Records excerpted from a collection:
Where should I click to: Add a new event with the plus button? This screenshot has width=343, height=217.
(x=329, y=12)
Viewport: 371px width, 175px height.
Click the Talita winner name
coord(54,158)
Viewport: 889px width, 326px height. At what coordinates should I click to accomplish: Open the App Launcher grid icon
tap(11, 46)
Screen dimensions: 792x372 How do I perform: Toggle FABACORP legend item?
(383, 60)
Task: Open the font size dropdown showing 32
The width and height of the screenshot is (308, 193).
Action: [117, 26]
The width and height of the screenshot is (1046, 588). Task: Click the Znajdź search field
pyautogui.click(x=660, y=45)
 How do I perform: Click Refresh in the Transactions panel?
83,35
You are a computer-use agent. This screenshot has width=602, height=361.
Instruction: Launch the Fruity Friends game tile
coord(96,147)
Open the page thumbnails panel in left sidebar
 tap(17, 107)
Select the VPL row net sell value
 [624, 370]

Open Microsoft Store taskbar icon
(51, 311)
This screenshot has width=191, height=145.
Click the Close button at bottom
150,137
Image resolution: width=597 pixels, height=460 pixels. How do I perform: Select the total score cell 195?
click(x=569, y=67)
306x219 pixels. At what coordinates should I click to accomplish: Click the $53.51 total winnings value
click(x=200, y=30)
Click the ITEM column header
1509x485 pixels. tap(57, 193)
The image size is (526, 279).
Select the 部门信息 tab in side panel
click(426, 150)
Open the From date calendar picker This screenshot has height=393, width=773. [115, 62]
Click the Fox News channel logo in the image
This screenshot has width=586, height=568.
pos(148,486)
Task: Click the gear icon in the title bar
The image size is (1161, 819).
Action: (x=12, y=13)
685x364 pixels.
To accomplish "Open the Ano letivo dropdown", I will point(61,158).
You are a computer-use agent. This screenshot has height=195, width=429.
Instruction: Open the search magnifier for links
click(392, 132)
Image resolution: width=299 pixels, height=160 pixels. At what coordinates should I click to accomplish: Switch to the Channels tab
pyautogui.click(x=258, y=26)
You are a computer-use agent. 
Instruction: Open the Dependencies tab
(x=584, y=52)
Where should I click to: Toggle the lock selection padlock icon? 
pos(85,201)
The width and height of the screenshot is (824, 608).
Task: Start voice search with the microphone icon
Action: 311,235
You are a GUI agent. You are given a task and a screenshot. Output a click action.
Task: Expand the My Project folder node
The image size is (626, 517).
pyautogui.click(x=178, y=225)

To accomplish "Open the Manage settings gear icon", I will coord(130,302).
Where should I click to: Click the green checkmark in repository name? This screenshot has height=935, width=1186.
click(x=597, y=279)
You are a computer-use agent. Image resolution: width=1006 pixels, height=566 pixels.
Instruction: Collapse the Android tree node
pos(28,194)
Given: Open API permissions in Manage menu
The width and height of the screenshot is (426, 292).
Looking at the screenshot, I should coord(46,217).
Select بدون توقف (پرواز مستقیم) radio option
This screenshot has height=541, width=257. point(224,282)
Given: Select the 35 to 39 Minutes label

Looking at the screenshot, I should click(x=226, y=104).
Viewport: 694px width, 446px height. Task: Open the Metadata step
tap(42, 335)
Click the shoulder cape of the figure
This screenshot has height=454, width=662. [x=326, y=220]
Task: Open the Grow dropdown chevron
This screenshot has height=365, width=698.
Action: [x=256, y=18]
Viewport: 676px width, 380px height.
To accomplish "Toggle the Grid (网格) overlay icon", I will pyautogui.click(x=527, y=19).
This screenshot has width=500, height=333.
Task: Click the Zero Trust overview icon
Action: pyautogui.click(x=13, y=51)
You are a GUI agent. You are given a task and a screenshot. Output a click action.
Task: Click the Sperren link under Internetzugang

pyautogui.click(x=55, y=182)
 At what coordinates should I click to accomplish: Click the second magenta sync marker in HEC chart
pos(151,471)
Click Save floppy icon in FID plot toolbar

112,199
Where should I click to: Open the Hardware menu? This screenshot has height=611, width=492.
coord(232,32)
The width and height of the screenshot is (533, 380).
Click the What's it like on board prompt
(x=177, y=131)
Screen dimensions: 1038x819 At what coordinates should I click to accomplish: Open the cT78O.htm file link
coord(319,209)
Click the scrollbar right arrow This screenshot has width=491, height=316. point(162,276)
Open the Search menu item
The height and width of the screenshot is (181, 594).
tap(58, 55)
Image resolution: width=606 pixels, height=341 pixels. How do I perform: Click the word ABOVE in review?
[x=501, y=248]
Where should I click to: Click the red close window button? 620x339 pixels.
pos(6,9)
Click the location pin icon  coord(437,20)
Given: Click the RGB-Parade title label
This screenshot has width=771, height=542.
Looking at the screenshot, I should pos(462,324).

▸ **Problem statement**: Reproduce all the entries verbatim, leaving nothing out.

▸ **Answer to this task**:
Where should I click to: Add a new event with the plus button? This screenshot has width=343, height=217.
(x=329, y=12)
Viewport: 371px width, 175px height.
Click the Talita winner name
coord(54,158)
Viewport: 889px width, 326px height. At what coordinates should I click to accomplish: Open the App Launcher grid icon
tap(11, 46)
Screen dimensions: 792x372 How do I perform: Toggle FABACORP legend item?
(383, 60)
Task: Open the font size dropdown showing 32
The width and height of the screenshot is (308, 193).
Action: [117, 26]
The width and height of the screenshot is (1046, 588). Task: Click the Znajdź search field
pyautogui.click(x=660, y=45)
 How do I perform: Click Refresh in the Transactions panel?
83,35
You are a computer-use agent. This screenshot has width=602, height=361.
Instruction: Launch the Fruity Friends game tile
coord(96,147)
Open the page thumbnails panel in left sidebar
 tap(17, 107)
Select the VPL row net sell value
 [624, 370]

Open Microsoft Store taskbar icon
(51, 311)
This screenshot has width=191, height=145.
Click the Close button at bottom
150,137
Image resolution: width=597 pixels, height=460 pixels. How do I perform: Select the total score cell 195?
click(x=569, y=67)
306x219 pixels. At what coordinates should I click to accomplish: Click the $53.51 total winnings value
click(x=200, y=30)
Click the ITEM column header
1509x485 pixels. tap(57, 193)
The image size is (526, 279).
Select the 部门信息 tab in side panel
click(426, 150)
Open the From date calendar picker This screenshot has height=393, width=773. [115, 62]
Click the Fox News channel logo in the image
This screenshot has width=586, height=568.
pos(148,486)
Task: Click the gear icon in the title bar
The image size is (1161, 819).
Action: (x=12, y=13)
685x364 pixels.
To accomplish "Open the Ano letivo dropdown", I will point(61,158).
You are a computer-use agent. This screenshot has height=195, width=429.
Instruction: Open the search magnifier for links
click(392, 132)
Image resolution: width=299 pixels, height=160 pixels. At what coordinates should I click to accomplish: Switch to the Channels tab
pyautogui.click(x=258, y=26)
You are a computer-use agent. 
Instruction: Open the Dependencies tab
(x=584, y=52)
Where should I click to: Toggle the lock selection padlock icon? 
pos(85,201)
The width and height of the screenshot is (824, 608).
Task: Start voice search with the microphone icon
Action: 311,235
You are a GUI agent. You are given a task and a screenshot. Output a click action.
Task: Expand the My Project folder node
The image size is (626, 517).
pyautogui.click(x=178, y=225)

To accomplish "Open the Manage settings gear icon", I will coord(130,302).
Where should I click to: Click the green checkmark in repository name? This screenshot has height=935, width=1186.
click(x=597, y=279)
You are a computer-use agent. Image resolution: width=1006 pixels, height=566 pixels.
Instruction: Collapse the Android tree node
pos(28,194)
Given: Open API permissions in Manage menu
The width and height of the screenshot is (426, 292).
Looking at the screenshot, I should coord(46,217).
Select بدون توقف (پرواز مستقیم) radio option
This screenshot has height=541, width=257. point(224,282)
Given: Select the 35 to 39 Minutes label

Looking at the screenshot, I should click(x=226, y=104).
Viewport: 694px width, 446px height. Task: Open the Metadata step
tap(42, 335)
Click the shoulder cape of the figure
This screenshot has height=454, width=662. [x=326, y=220]
Task: Open the Grow dropdown chevron
This screenshot has height=365, width=698.
Action: [x=256, y=18]
Viewport: 676px width, 380px height.
To accomplish "Toggle the Grid (网格) overlay icon", I will pyautogui.click(x=527, y=19).
This screenshot has width=500, height=333.
Task: Click the Zero Trust overview icon
Action: pyautogui.click(x=13, y=51)
You are a GUI agent. You are given a task and a screenshot. Output a click action.
Task: Click the Sperren link under Internetzugang

pyautogui.click(x=55, y=182)
 At what coordinates should I click to accomplish: Click the second magenta sync marker in HEC chart
pos(151,471)
Click Save floppy icon in FID plot toolbar

112,199
Where should I click to: Open the Hardware menu? This screenshot has height=611, width=492.
coord(232,32)
The width and height of the screenshot is (533, 380).
Click the What's it like on board prompt
(x=177, y=131)
Screen dimensions: 1038x819 At what coordinates should I click to accomplish: Open the cT78O.htm file link
coord(319,209)
Click the scrollbar right arrow This screenshot has width=491, height=316. point(162,276)
Open the Search menu item
The height and width of the screenshot is (181, 594).
tap(58, 55)
Image resolution: width=606 pixels, height=341 pixels. How do I perform: Click the word ABOVE in review?
[x=501, y=248]
Where should I click to: Click the red close window button? 620x339 pixels.
pos(6,9)
Click the location pin icon  coord(437,20)
Given: Click the RGB-Parade title label
This screenshot has width=771, height=542.
Looking at the screenshot, I should pos(462,324).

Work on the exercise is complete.